SOAL LATIHAN A:
Salinlah dengan tepat sebagian teks tentang aspek manusia dan perkembangan anak didik di bawah ini, mulai dari "c. Perkembangan Anak" dan berakhir pada "yang menyangkut moral[5].".
SOAL LATIHAN B:
Lanjutkan teks tentang aspek manusia dan perkembangan anak didik di bawah ini, dimulai tepat setelah kalimat terakhir yang tercantum.

TEKS BACAAN:
* * * *

2. Aspek Sosiologis dan Kultural
Menurut ahli sosiologis, pada prinsipnya manusia adalah moscius, yaitu makhluk yang berwatak dan berkemampuan dasar atau memiliki garizah
(insting) untuk hidup bermasyarakat. Sebagai makhluk sosial, manusia
harus memiliki rasa tanggung jawab sosial yang diperlukan dalam
mengembangkan hubungan timbal balik dan saling pengaruh mempengaruhi
antara sesama anggota masyarakat dalam kesatuan hidup mereka.
apabila
manusia sebagai makhluk sosial itu berkembang, maka berarti merupakan
makhluk yang berkebudayaan baik oral maupun material. Diantara satu
insting manusia adalah adanya kecenderungan mempertahankan segala apa
yang dimilikinya, termasuk kebudayaannya.
3. aspek Tauhid
Aspek tauhid ini ialah aspek pandangan bahwa manusia adalah makhluk yang berketuhanan, yang menurut istilah ahli disebut homodivinous (makhluk yang percaya adanya Tuhan) atau disebut juga homoreligious
artinya makhluk yang beragama. Adapun kemampuan dasar yang menyebabkan
manusia menjadi makhluk yang berketuhanan atau beragama adalah di dalam
jiwa manusia terdapat insting yang disebut insting religious atau garizah diniyah (insting percaya pada agama). Itulah sebabnya, tanpa melalui proses pendidikan insting religious atau garizah diniyah tersebut
tidak akan mungkin dapat berkembang secara wajar. Dengan demikian,
pendidikan keagamaan mutlak diperlukan untuk mengembangkan insting religious atau garizah diniyah tersebut.
c. Perkembangan Anak Didik
Pendidikan
merupakan usaha yang sengaja untuk membantu perkembangan potensi dan
kemampuan anak agar bermanfaat bagi kepentingan hidupnya. Pendidikan
ditujukan untuk membantu anak dalam menghadapi dan melaksanakan
tugas-tugas perkembangan yang dimiliki anak pada setiap periode, dimana
setiap periode perkembangan memiliki bahaya tersendiri, seperti yang
diungkapkan Elizabeth B. Hurlock, bahaya perkembangan pada salah satu
periode perkembangan anak ada pada akhir masa anak, yang salah satu
bahayanya yaitu bahaya psikis seperti bahaya emosi, bahaya sosial,
bahaya dalam konsep diri, bahaya moral, dan bahaya yang menyangkut moral[5].

* * * *

MATERI TERKUMPUL:
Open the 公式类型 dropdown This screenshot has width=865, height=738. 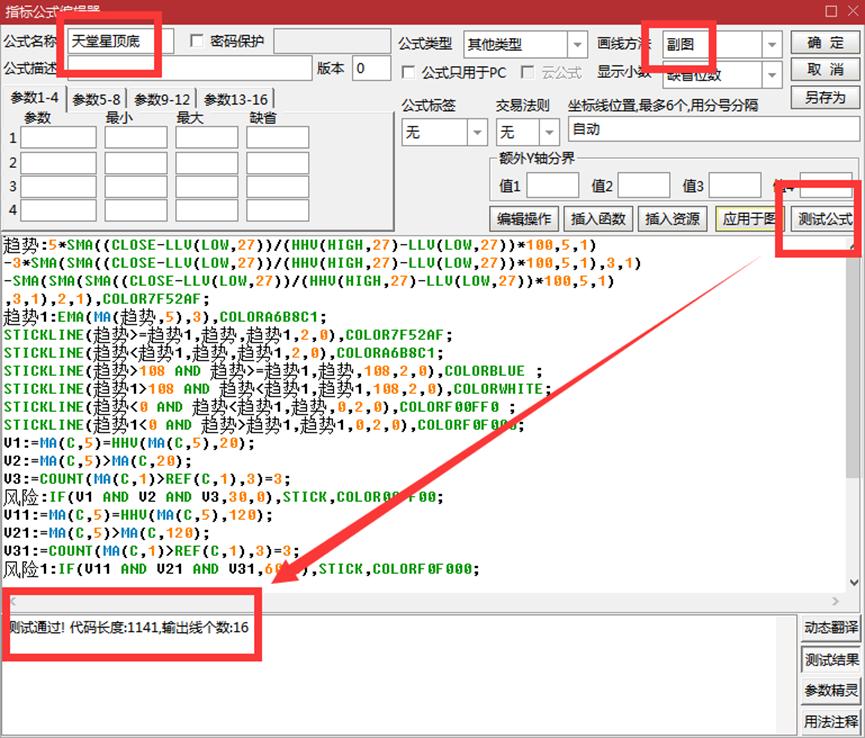coord(577,45)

* * * *

JAWABAN A:
c. Perkembangan Anak Didik
Pendidikan
merupakan usaha yang sengaja untuk membantu perkembangan potensi dan
kemampuan anak agar bermanfaat bagi kepentingan hidupnya. Pendidikan
ditujukan untuk membantu anak dalam menghadapi dan melaksanakan
tugas-tugas perkembangan yang dimiliki anak pada setiap periode, dimana
setiap periode perkembangan memiliki bahaya tersendiri, seperti yang
diungkapkan Elizabeth B. Hurlock, bahaya perkembangan pada salah satu
periode perkembangan anak ada pada akhir masa anak, yang salah satu
bahayanya yaitu bahaya psikis seperti bahaya emosi, bahaya sosial,
bahaya dalam konsep diri, bahaya moral, dan bahaya yang menyangkut moral[5].

JAWABAN B:
Dari hal tersebut, maka sangat perlu diperhatika oleh para pendidik
agar dalam membimbing anak didik dapat membuat anak didik mengatasi
bahaya-bahaya dalam perkembangan mereka. Suatu perkembangan akan
menunjukan ciri-ciri khas sebagai berikut[6]:
1. Perkembangan
anak berlangsung dengan sendiirnya atas kekuatan dari dalam, karena di
dalam diri anak sudah tersedia potensi yang menunggu waktu untuk
berkembang.
2. Jalan
perkembangan itu sendiri tidak dapat dicapuri dengan mengubahnya. Usaha
untuk mengubah dan mencampuri perkembangan itu malahan menimbulkan
bahaya akan matinya potensi-potensi atau rusaknya hasil yang dituju.
3. Tingkat
perkembangan yang dicapai adalah suatu perpaduan kekuatan dari dalam
yang mendorong untuk berkembang dan situasi lingkungan yang mempengaruhi
jalan perkembangan .
B. Kewajiban Peserta Didik
Kewajiban
adalah sesuatu yang wajib dilakukan atau dilaksanakan oleh peserta
didik. Peserta didik mempunyai kewajiban, diantaranya yaitu menurut UU
RI No. 20 th 2003 Pasal 12 ayat 2[7]:
1. Menjaga norma-norma pendidikan untuk menjamin keberlangsungan proses dan keberhasilan pendidikan.
2. Ikut
menanggung biaya pendidikan kecuali bagi yang dibebaskan dari kewajiban
tersebut sesuai dengan peraturan perundang-undangan yang berlaku.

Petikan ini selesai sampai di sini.